WHAT THE TASK ASKS:
In the records below, find the line that contains "Screen dimensions: 688x1568", then write out that line and each one after it exactly, up to and including the last.

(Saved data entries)
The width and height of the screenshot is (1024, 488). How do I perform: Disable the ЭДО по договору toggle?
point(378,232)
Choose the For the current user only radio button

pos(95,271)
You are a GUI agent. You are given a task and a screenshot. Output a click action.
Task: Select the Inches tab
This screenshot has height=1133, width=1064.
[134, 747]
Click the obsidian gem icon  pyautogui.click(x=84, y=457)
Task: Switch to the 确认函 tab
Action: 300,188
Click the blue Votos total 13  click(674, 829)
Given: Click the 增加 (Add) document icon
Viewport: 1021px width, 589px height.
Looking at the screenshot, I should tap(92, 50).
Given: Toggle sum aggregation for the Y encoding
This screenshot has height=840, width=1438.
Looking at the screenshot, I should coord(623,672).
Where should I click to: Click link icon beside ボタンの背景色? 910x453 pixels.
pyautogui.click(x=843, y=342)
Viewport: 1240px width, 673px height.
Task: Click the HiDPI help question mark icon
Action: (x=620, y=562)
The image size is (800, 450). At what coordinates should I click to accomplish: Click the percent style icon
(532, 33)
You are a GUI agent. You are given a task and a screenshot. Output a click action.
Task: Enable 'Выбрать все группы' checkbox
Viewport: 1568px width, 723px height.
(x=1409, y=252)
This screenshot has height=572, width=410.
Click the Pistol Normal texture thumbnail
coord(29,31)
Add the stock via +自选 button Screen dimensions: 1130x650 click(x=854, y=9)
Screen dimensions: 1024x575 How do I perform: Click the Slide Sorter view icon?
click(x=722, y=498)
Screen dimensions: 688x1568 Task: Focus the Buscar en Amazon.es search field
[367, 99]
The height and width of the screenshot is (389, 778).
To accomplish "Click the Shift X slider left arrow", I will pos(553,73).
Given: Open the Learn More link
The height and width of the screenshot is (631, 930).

TASK RESULT:
Screen dimensions: 688x1568 Task: Focus the Buscar en Amazon.es search field
[367, 99]
The height and width of the screenshot is (389, 778).
To accomplish "Click the Shift X slider left arrow", I will pos(553,73).
Given: Open the Learn More link
The height and width of the screenshot is (631, 930).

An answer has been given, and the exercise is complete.